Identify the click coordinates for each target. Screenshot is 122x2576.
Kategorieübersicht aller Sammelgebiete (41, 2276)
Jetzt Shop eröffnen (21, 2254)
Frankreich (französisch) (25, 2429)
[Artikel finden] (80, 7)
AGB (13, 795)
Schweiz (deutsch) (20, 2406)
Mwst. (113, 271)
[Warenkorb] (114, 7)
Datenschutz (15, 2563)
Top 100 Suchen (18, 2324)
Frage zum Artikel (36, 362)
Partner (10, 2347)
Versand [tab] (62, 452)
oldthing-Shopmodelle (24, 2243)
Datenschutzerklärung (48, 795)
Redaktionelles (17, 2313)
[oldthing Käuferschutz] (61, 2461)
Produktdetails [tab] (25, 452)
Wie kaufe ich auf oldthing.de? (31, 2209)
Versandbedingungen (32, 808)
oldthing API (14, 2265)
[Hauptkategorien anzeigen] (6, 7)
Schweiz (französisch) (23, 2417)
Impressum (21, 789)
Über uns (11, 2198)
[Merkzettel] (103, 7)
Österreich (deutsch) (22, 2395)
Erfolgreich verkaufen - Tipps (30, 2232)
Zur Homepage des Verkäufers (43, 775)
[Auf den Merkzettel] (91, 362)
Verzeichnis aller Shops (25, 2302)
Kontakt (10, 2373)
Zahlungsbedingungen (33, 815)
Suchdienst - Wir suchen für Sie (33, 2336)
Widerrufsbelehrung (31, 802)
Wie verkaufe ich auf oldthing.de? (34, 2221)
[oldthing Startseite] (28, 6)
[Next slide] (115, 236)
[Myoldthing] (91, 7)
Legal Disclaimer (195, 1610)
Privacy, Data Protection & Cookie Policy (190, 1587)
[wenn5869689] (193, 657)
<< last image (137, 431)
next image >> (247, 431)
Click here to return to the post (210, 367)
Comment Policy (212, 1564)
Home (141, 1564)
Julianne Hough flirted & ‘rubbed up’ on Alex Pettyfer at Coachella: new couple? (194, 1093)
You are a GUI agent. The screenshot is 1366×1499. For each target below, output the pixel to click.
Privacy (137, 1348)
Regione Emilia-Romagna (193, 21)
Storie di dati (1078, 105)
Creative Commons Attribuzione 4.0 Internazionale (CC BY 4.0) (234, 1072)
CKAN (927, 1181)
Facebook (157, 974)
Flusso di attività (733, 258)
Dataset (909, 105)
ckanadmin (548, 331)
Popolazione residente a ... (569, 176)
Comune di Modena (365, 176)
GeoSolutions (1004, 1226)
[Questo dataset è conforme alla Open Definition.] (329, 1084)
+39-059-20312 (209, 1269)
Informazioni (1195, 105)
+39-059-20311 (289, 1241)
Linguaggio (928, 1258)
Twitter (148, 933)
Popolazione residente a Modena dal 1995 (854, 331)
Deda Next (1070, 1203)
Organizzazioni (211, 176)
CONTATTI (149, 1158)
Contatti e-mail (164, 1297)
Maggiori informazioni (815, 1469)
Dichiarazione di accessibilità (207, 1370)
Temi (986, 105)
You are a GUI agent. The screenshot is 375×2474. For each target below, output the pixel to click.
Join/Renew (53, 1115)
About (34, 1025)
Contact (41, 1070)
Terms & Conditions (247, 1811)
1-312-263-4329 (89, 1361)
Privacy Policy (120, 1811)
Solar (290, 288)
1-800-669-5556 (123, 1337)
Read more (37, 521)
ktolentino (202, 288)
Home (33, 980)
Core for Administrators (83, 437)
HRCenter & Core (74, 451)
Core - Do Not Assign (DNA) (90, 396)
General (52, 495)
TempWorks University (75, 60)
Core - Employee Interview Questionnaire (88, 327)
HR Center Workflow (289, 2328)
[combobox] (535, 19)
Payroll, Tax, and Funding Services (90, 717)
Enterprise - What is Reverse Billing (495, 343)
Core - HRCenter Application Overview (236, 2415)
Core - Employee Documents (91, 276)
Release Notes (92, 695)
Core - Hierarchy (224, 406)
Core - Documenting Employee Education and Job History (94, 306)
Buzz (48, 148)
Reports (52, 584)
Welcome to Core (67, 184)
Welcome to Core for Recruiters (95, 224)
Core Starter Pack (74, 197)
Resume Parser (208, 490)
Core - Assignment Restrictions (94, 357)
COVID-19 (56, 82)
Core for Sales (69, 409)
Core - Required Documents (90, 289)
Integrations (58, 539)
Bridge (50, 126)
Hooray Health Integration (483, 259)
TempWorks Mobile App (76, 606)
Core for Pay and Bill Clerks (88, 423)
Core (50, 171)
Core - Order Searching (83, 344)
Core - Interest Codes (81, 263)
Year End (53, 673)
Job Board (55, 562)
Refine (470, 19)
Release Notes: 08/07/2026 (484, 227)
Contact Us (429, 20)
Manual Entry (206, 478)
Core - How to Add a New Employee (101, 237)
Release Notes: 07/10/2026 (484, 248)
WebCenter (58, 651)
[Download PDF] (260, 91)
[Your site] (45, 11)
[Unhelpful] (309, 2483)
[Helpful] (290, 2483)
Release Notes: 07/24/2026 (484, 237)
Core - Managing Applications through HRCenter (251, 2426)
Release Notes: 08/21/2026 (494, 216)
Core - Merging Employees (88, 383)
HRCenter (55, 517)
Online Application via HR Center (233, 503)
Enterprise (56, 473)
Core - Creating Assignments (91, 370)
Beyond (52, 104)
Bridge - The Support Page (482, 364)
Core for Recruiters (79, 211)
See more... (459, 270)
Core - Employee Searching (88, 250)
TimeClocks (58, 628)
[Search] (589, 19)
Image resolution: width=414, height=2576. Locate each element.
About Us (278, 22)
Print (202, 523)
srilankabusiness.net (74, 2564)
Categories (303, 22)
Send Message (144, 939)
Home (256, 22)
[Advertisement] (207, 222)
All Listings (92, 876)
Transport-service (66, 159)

◇ ◇ ◇ ◇

What you give back should be only the lines of the records above, starting at the line with "Core (50, 171)" and ending at the line with "TimeClocks (58, 628)", restated word for word.

Core (50, 171)
Core - Order Searching (83, 344)
Core - Interest Codes (81, 263)
Year End (53, 673)
Job Board (55, 562)
Refine (470, 19)
Release Notes: 08/07/2026 (484, 227)
Contact Us (429, 20)
Manual Entry (206, 478)
Core - How to Add a New Employee (101, 237)
Release Notes: 07/10/2026 (484, 248)
WebCenter (58, 651)
[Download PDF] (260, 91)
[Your site] (45, 11)
[Unhelpful] (309, 2483)
[Helpful] (290, 2483)
Release Notes: 07/24/2026 (484, 237)
Core - Managing Applications through HRCenter (251, 2426)
Release Notes: 08/21/2026 (494, 216)
Core - Merging Employees (88, 383)
HRCenter (55, 517)
Online Application via HR Center (233, 503)
Enterprise (56, 473)
Core - Creating Assignments (91, 370)
Beyond (52, 104)
Bridge - The Support Page (482, 364)
Core for Recruiters (79, 211)
See more... (459, 270)
Core - Employee Searching (88, 250)
TimeClocks (58, 628)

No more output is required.